RECORDS FOR THE EXERCISE

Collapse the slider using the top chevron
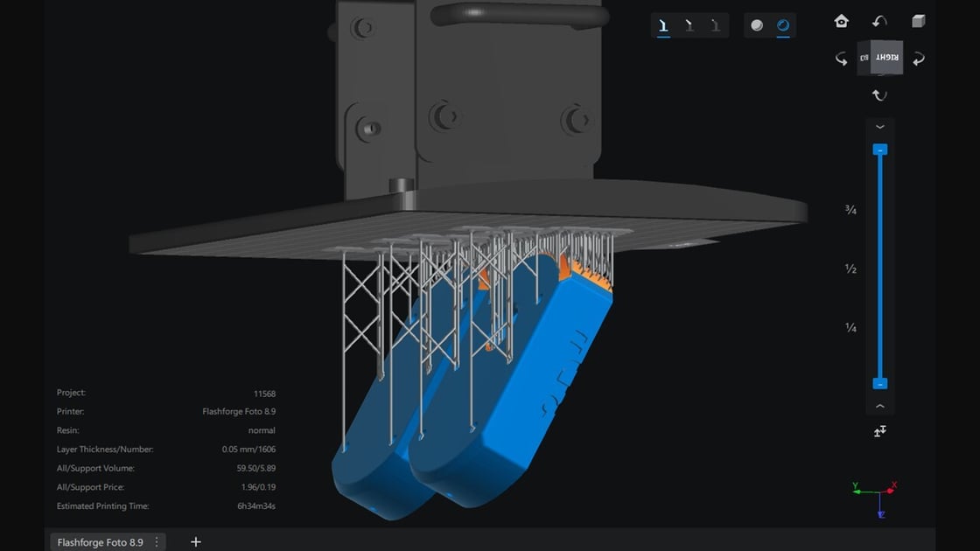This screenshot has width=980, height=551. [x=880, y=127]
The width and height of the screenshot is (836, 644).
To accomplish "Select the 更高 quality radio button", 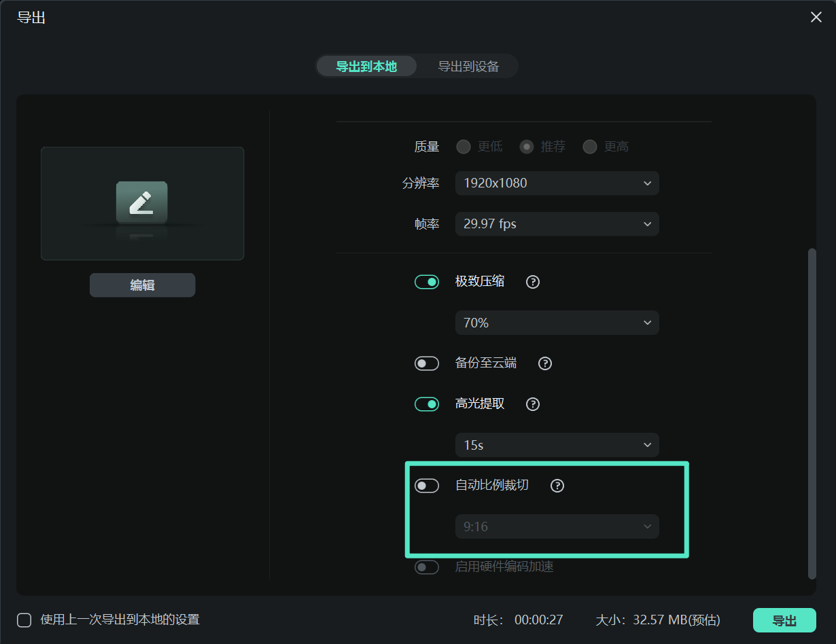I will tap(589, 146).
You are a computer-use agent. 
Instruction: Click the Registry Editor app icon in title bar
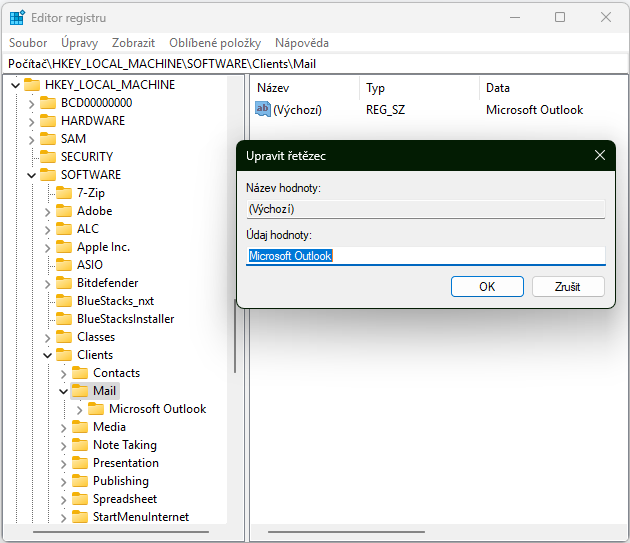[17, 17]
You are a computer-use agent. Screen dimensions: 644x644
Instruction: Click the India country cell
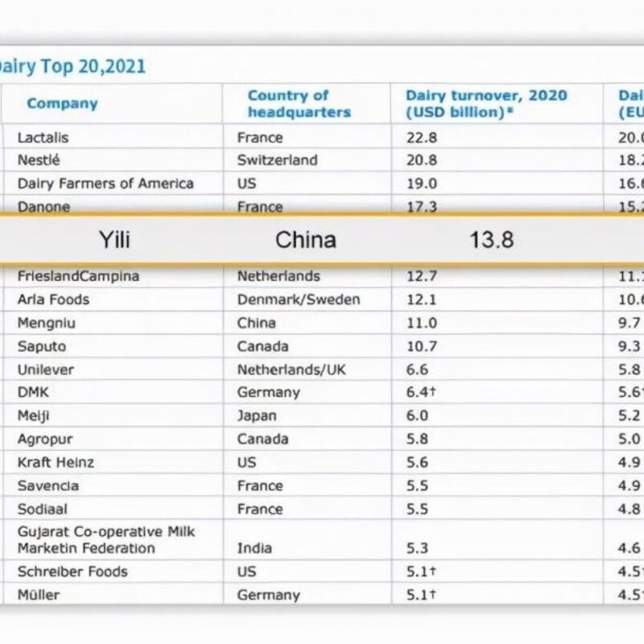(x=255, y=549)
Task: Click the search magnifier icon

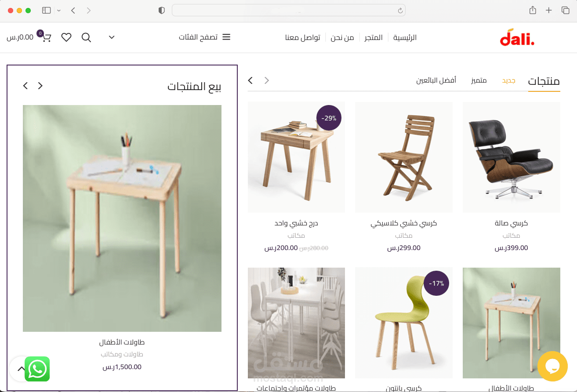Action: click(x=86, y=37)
==
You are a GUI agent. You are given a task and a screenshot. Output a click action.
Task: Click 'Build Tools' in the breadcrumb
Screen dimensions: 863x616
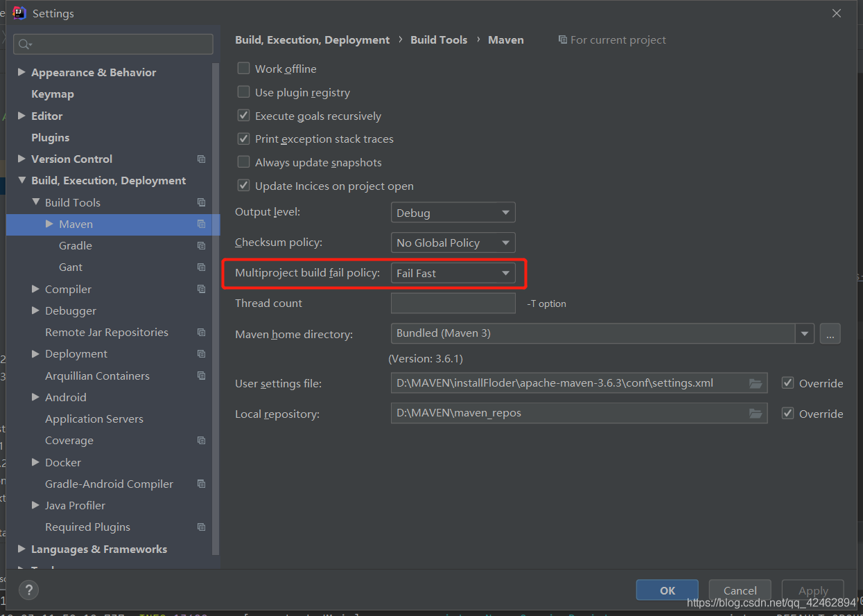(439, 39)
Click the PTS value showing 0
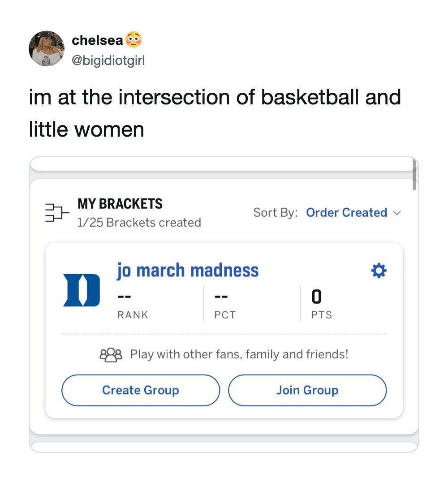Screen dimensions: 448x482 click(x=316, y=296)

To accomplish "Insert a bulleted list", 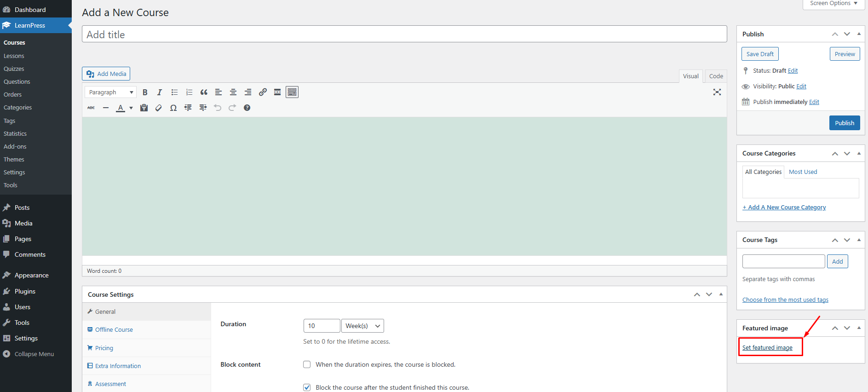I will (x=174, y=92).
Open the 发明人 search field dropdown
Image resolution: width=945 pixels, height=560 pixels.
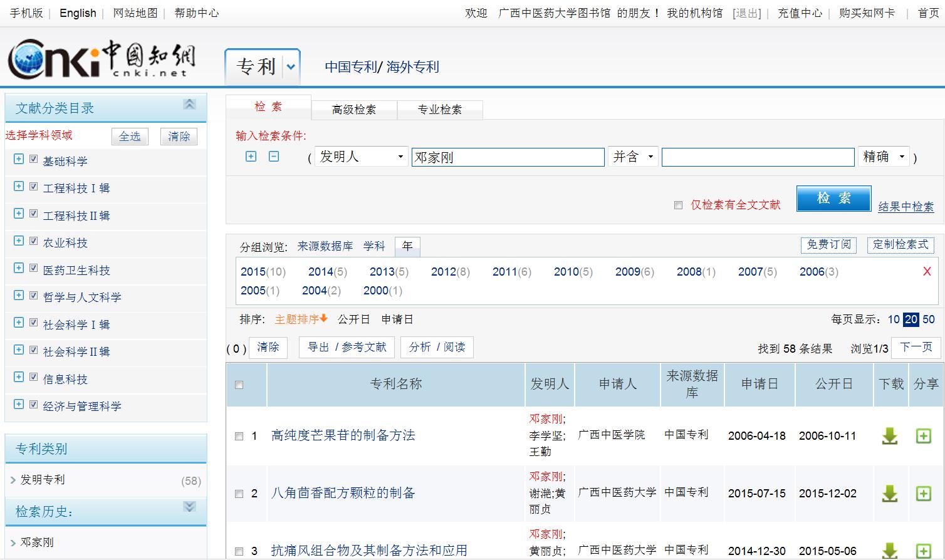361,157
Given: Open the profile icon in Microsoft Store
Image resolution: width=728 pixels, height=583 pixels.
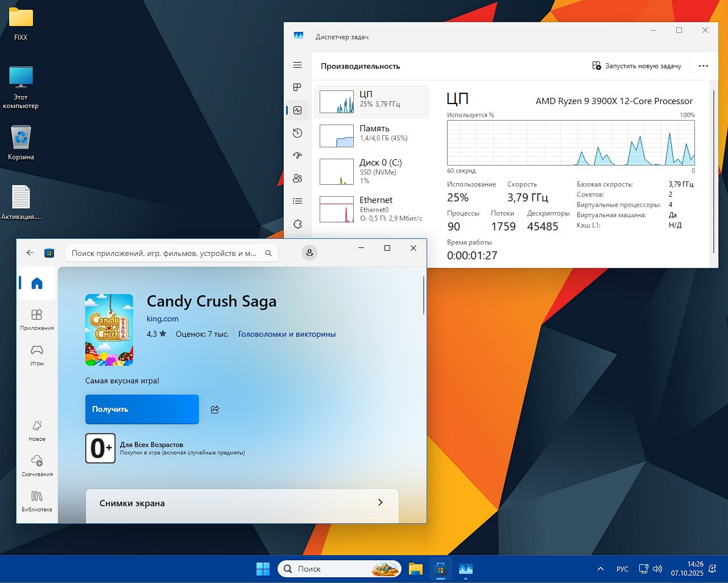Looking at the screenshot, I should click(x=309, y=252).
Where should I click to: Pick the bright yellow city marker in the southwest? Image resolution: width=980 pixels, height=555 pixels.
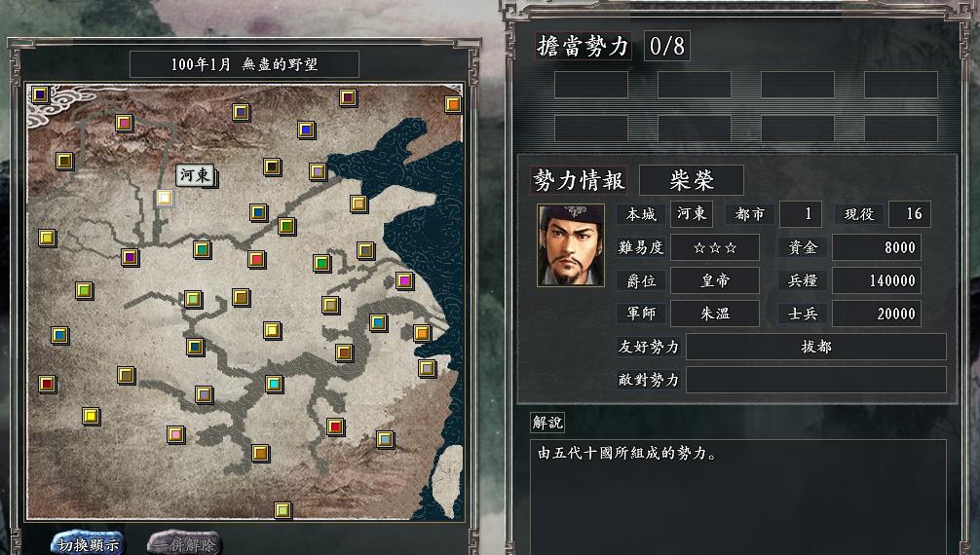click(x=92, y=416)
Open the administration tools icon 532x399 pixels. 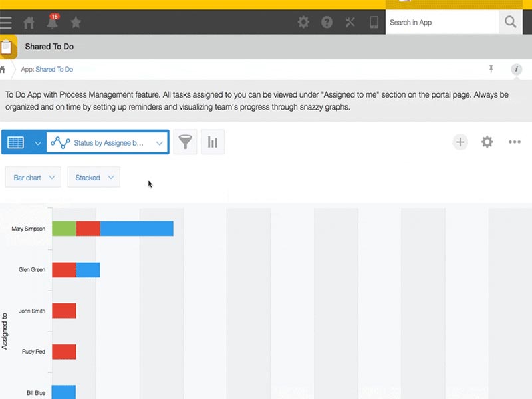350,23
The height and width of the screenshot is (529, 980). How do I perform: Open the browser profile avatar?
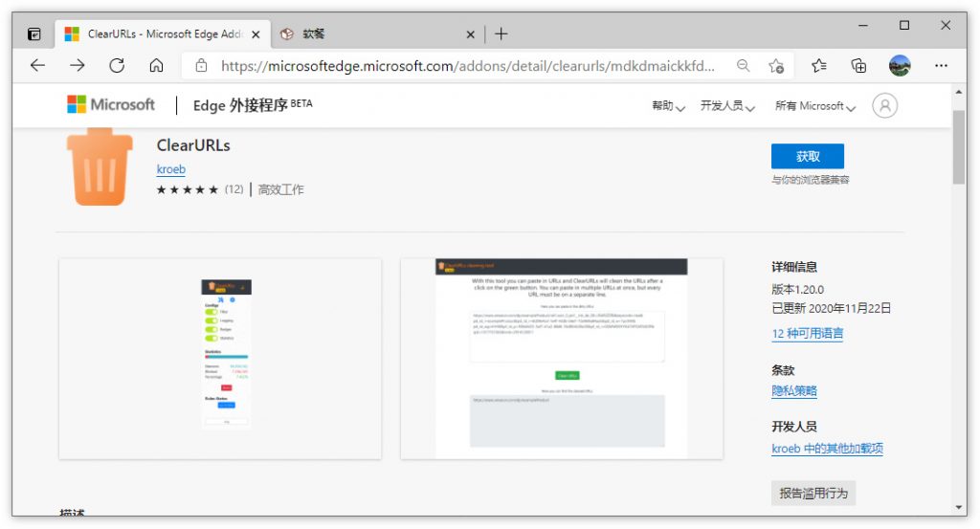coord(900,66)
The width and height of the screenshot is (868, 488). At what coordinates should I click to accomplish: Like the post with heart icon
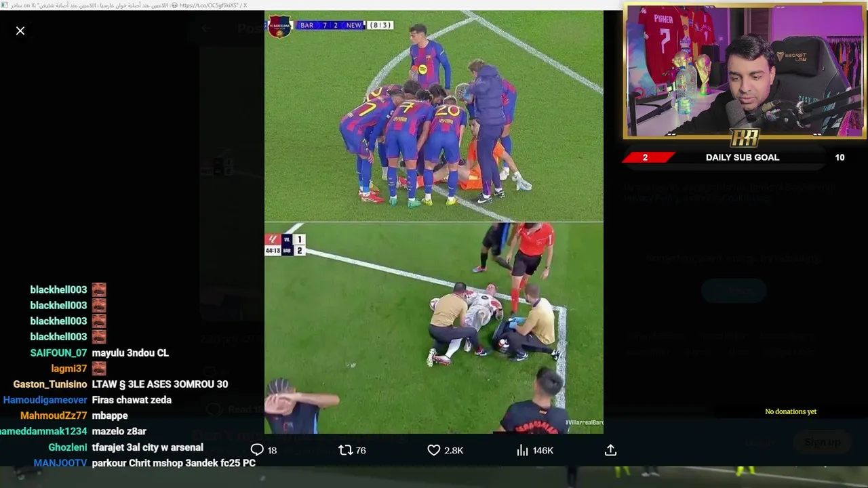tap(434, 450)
--
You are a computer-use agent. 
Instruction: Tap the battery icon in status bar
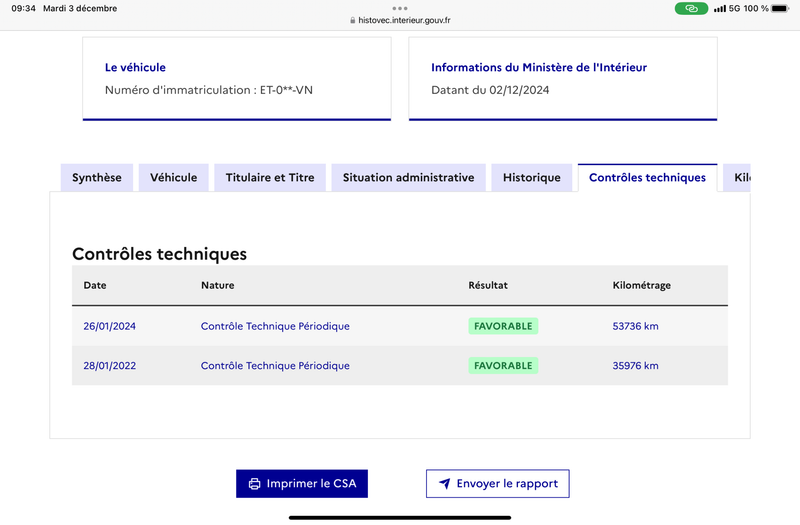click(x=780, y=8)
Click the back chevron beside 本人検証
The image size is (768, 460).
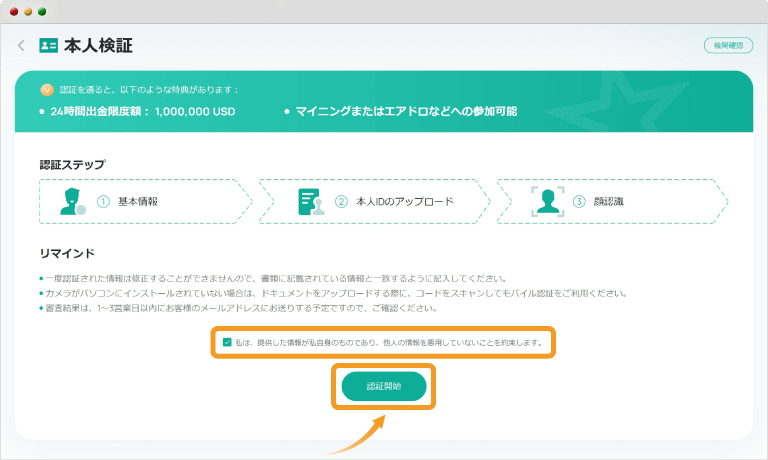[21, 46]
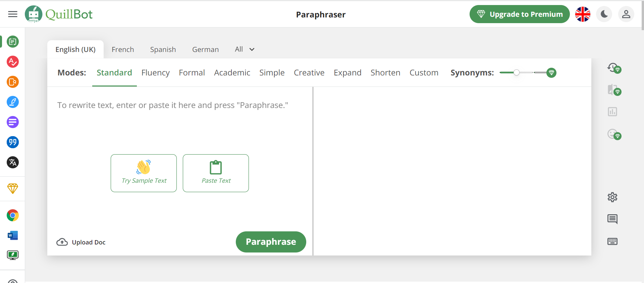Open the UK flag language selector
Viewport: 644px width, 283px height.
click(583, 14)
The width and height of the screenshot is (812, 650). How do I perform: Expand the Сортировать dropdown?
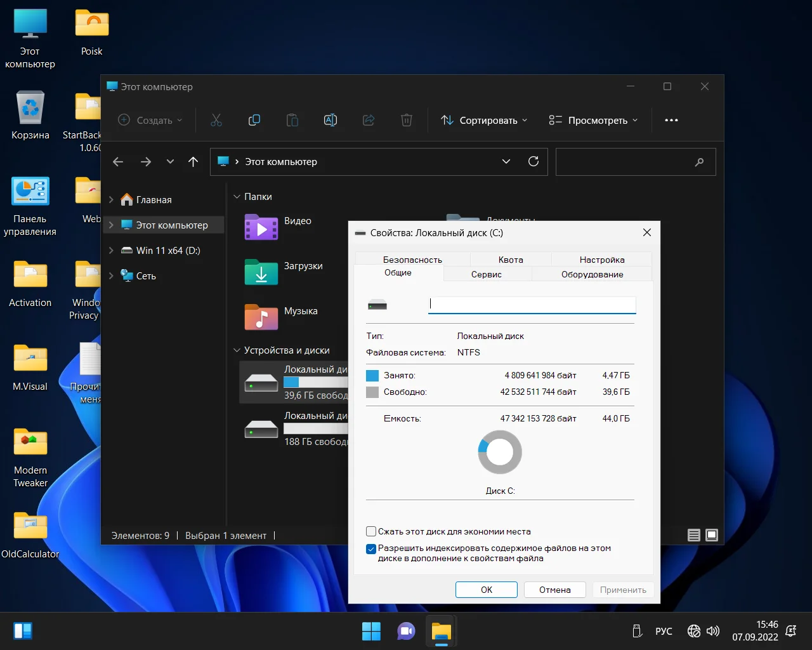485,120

REQUIRED WORK
Show every line above in which the word "agent" appears.

YOUR SOLUTION
You are a computer-use agent. 
You are a computer-use agent. Screen dimensions: 644x644
You are a GUI agent. You are given a task and a screenshot. Output a click action.
You are a computer-use agent. 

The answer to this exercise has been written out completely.